伊子と別れとりあえず帰ろうと、大駒は音を立てて階段を昇り、自分の部屋の扉を開けた。

「だいく!」

 すると玄関の前で、ノラが大駒を待っていた。手にはビッグマンのフィギュアが握られている。新しくなっている。また買ってもらったのだろうか。

「あら、お帰りなさい。野蛮人」

 そして案の定、部屋の中心で優雅に座っている女がいた。宝華(ほうか)比美だ。

 彼女はちゃぶ台に肘をつきながら、

「何よその顔。私がいちゃまずい? あ、さっきの彼女に勘違いされたかしら?」

「だから彼女じゃねェよ……あいつは俺に助けて貰った事があるからそれを恩に感じてるだけ」

「ふぅん。ほんと野蛮人ね」

 わけのわからぬ事を言って一人納得する宝華。

 彼女はその細い唇に紅茶を運んだ。

「それで、今日は何の用だ? 俺、疲れてるんだけど」

「決まってるじゃない、私は貴方の監視役よ? 貴方の毎日の状況変化をレポートにまとめて上に送らなきゃいけないのだから。それがなければ貴方は即処分よ? 殺処分。嫌でしょ?」

 実はあの後、〈逢魔ヶ時(おうまがとき)〉を迎えた大駒を処分するという話になったのだが、それを宝華が上に話をして止めてくれた。

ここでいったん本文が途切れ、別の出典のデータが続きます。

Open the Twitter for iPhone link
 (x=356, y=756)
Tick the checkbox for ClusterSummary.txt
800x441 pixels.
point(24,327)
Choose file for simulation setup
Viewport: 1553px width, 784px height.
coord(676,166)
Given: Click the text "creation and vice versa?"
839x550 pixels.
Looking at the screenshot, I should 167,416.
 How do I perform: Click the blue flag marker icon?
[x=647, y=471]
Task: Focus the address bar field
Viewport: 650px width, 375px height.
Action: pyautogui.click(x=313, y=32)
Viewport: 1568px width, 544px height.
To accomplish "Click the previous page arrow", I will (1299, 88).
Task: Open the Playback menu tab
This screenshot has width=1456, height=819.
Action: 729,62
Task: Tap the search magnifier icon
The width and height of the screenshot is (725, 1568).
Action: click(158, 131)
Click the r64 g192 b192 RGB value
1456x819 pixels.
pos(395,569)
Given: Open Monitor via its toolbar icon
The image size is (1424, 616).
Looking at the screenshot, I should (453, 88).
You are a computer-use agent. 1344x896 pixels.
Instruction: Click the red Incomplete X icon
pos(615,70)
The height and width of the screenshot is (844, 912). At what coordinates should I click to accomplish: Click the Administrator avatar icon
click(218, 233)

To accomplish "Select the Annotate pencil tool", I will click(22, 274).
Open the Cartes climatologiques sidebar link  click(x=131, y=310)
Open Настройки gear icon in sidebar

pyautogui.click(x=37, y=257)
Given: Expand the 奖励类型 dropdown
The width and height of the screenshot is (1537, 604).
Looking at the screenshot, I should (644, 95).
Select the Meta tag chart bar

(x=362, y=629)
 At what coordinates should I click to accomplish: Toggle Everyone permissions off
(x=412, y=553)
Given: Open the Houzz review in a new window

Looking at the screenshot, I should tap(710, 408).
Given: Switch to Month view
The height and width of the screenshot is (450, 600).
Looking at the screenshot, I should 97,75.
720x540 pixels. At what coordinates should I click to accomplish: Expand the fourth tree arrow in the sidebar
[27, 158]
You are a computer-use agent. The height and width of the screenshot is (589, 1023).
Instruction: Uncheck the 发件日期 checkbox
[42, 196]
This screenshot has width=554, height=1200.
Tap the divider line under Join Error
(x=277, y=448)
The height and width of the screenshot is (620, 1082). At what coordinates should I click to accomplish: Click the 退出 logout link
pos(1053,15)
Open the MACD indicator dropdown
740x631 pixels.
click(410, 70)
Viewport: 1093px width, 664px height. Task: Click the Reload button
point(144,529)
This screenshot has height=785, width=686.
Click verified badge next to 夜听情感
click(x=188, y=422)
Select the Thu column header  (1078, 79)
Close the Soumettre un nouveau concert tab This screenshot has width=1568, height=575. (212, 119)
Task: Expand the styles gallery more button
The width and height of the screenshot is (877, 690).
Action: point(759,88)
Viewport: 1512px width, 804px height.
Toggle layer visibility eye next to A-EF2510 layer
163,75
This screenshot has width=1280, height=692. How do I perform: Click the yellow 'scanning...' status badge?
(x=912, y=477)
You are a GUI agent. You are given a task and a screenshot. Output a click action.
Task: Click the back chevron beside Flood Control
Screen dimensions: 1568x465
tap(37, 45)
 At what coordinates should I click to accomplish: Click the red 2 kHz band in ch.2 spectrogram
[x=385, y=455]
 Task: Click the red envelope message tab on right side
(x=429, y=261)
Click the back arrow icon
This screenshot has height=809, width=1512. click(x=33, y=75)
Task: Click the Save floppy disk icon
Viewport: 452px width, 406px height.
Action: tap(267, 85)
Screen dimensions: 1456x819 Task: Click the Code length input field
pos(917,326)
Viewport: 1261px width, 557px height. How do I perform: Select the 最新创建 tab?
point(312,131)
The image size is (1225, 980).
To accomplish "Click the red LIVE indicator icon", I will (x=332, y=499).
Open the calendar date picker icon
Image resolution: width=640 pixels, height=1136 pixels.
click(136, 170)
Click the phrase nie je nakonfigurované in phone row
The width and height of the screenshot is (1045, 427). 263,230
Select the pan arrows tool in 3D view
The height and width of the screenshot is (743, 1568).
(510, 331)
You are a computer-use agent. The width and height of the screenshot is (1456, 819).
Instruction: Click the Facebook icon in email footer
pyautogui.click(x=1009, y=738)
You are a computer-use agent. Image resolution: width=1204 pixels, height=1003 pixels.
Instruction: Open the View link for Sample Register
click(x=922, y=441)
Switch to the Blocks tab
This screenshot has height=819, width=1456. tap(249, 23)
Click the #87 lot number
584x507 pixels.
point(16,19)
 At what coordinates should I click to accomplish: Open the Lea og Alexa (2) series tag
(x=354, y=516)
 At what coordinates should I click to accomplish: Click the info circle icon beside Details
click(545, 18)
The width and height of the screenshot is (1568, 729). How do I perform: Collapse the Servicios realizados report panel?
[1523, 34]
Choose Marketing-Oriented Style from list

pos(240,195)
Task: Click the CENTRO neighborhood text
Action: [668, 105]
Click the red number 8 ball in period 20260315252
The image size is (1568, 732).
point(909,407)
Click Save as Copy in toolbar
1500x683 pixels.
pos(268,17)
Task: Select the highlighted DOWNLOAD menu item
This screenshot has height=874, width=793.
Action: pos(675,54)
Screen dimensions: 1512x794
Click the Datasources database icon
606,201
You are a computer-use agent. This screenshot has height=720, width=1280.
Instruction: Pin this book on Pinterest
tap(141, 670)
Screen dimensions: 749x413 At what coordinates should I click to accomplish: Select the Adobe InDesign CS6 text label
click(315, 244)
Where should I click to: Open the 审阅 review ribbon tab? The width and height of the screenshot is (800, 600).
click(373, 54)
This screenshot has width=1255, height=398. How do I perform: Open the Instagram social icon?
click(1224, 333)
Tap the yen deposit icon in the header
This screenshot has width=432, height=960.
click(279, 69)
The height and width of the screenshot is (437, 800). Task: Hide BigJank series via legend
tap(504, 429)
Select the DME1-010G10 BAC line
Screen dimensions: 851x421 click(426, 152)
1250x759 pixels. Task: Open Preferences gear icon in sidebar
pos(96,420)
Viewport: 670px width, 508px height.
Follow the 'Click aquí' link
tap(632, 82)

 理由としては、大駒は〈逢魔ヶ時〉を迎えても、無用な殺生を犯すとは言えないという事。つまり社会的害悪になり得ると証明できていないこと。

 また、彼は《悪しき者(ヴァイラン)》でありながら、同じ仲間である《悪しき者(ヴァイラン)》の奈良貞徳を倒している。その功績は無視できないものであり、故に大駒が社会、及び〈少数派劇団(マイノリティ)〉にとって有益な存在になり得る可能性を示したこと。

 そして決定打となったのは、ノラの存在である。

 《ワルキューレ》である彼女に、唯一心を許されていると言っても過言ではない大駒を処分する事で、彼女の誤った覚醒を促し、またそれにより彼女が〈少数派劇団(マイノリティ)〉にとって不必要な脅威になってしまう事を恐れたからだ。

 つまり、まだ自分を律する事ができない少女が、大駒の消失によってどのような行動を見せるかわからないから、ということ。

 それらの理由を鑑み、宝華の組織は大駒をとりあえずの観察対象とした。もちろんそれは提案した宝華自身による日々の対象の観察及び、その報告を条件にして、だが。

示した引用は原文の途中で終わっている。